What is World Gratitude Day?
The idea of world celebrating a day of thanks was suggested in 1965, by Sri Chimnoy, a spiritual leader, during the Thanksgiving dinner in United Nations building. Since then, September 21 is celebrated as World Gratitude Day to recognize the power of gratitude to heal and transform lives for the better.
How to celebrate World Gratitude Day?
Gratitude is scientifically linked to both emotional and physical health benefits, when practiced regularly. Hence, marking a day in our annual calendars for celebrating gratitude day, is an important reminder on the need to internalize gratitude in our lives. Starting today, each one of us can try and make these little changes in our lives.
1. Grateful family conversations
Let us start with conversations about gratitude on the dinner table or just before going to sleep. For example, parents could take some time to prepare and read out a thank you note for a family member for at least one thing every week. Similarly, we could encourage our children to thank at least one family member or friend for an act of kindness they saw or felt that day or week. This does not have to be a chore but must come naturally and straight from the heart. If we make grateful family conversations, an essential part of our daily lives, then there is a higher likelihood of inculcating a more positive environment that fosters the spirit of gratitude among children.
2. Appreciate the little things
In our conversations at home or work, if we could consciously complain less and focus instead on what went well that day, it would make a world of difference to our lives. As per our blog, instead of waiting for big things or big moments to happen, which happen rarely and definitely not on a daily basis, we could consciously develop the muscle of gratitude by acknowledging the little things around us. Some of these include:
The fact that we got up today and are alive
That we survived Covid
That we can travel again
The air we breathe
The food on our table
The roof on our head
The rains and the clouds
The lovely song that played on the radio today
That colleague or friend who always has your back
The memories of our parents
That wonderful friend who always checks on you when you are down
That no matter how difficult life gets, you always thrive and come back stronger!
3. Send thank you notes to people that make a difference in your life
This Gratitude Day, say thanks and say it with a heart. If you fall short of words to express your gratitude to people who matter, here are some more messages that you can send to them right away.
Thank you for being so kind and being there for me.
Thank you for always bringing a smile to my face.
Thank you for listening to me without judging. I really appreciate that.
Thank you for being such a dependable person in my life.
Thank you for brightening my day with your conversations.
Thank you for hosting us at your place. I know how much effort it takes, and I really appreciate it.
4. Self-gratitude and self-care.
Years of cultural and social conditioning has ingrained in our psyche, that self-love is narcissism. However, if you have been in any emergency situation, or even in paid attention to the in-flight announcements, they ask you to first ensure your safety before trying to help others. In the words of Whitney Johnson and Amy Humble from HBR, to take care of others, start by taking care of yourself. While it is important to be grateful to others, it is equally important to have self-gratitude. We must acknowledge the little things that we do or accomplish on a day-to-day basis, the amount of effort we put in and how far we have come. And making self-care a part of your daily routine is the best way to show gratitude to yourself. The science behind self-care recommends strategies that address the brain-body connection. Some examples are meditation, apps that send reminders to breathe, listening to music, positive affirmations to start your mornings, or a keeping a gratitude or self-care journal before going to bed are all great ways to make self-care a daily habit.

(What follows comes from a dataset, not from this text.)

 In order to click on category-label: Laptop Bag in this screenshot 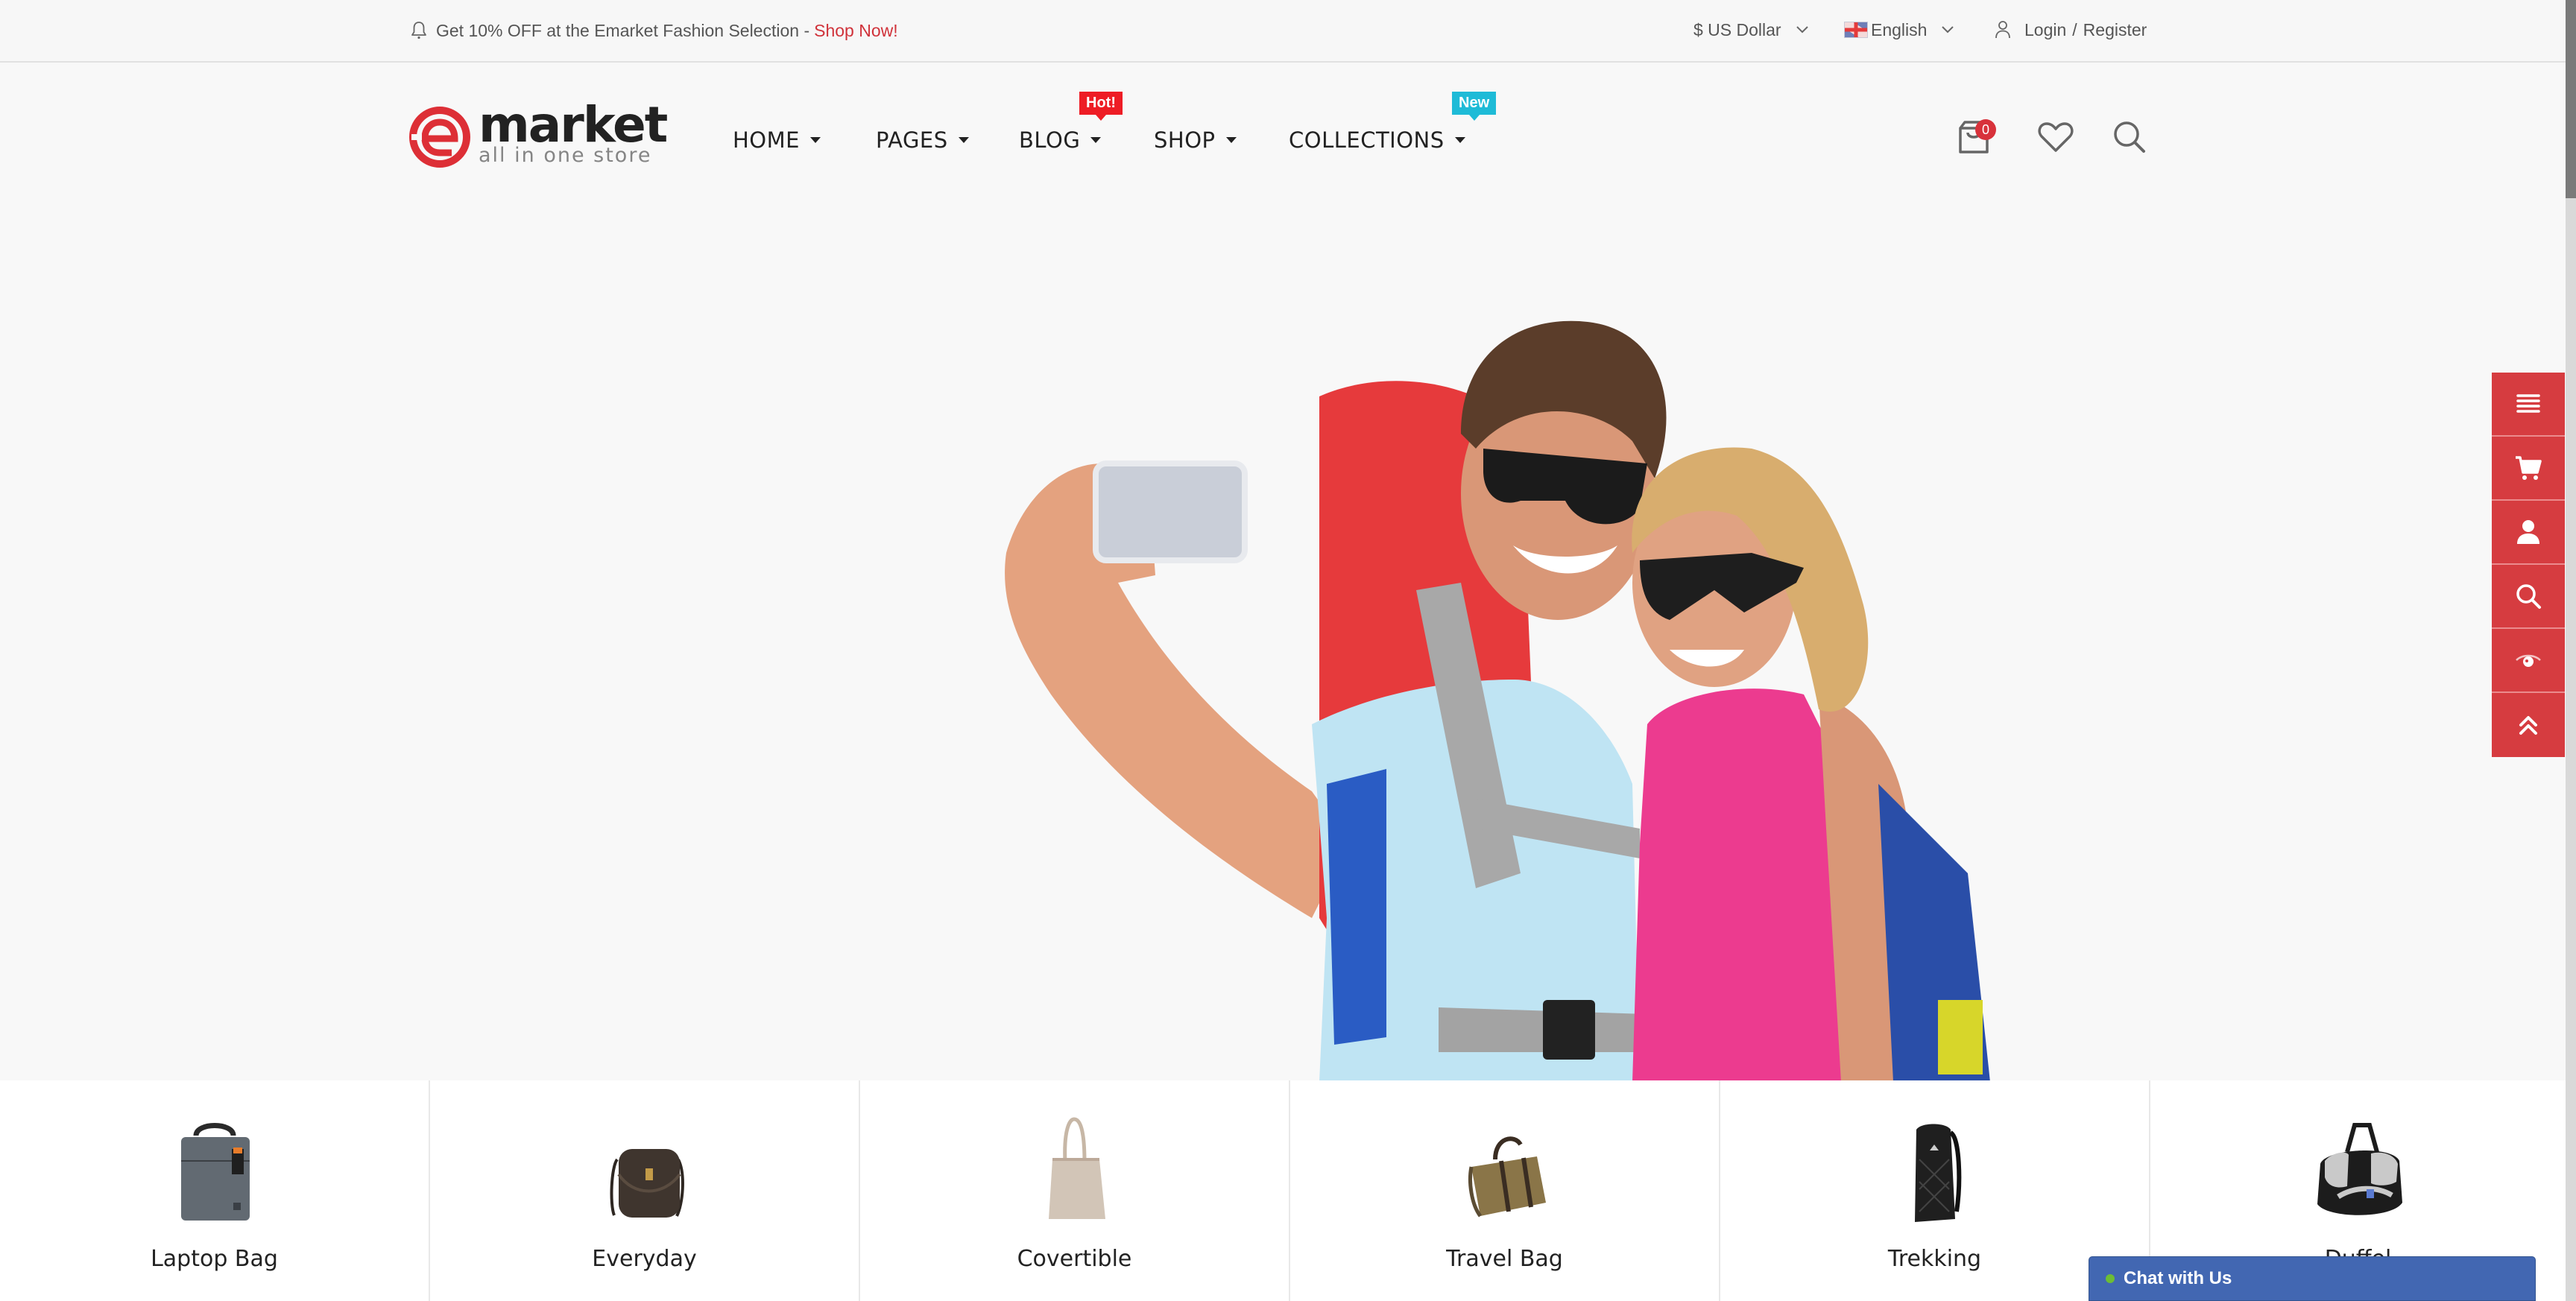, I will do `click(214, 1259)`.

5. Start a gratitude journal or review and share your past gratitude journal entries.
In a recent study, keeping a gratitude journal for just two weeks, reduced perceived stress amongst by 28% and writing a letter of gratitude reduced feelings of hopelessness in 88% of suicidal patients. When we are grateful for little things in life, the world seems kinder and happier. And this has a healing impact on our mind and body. Studies have linked gratitude with higher satisfaction, motivation, better sleep, and good mental health. So, this gratitude day, start your journey of self-care and mental well-being with a gratitude journal. You do not even have to write every day. But make sure you write regularly, so that you can reap the benefits of building the gratitude habit.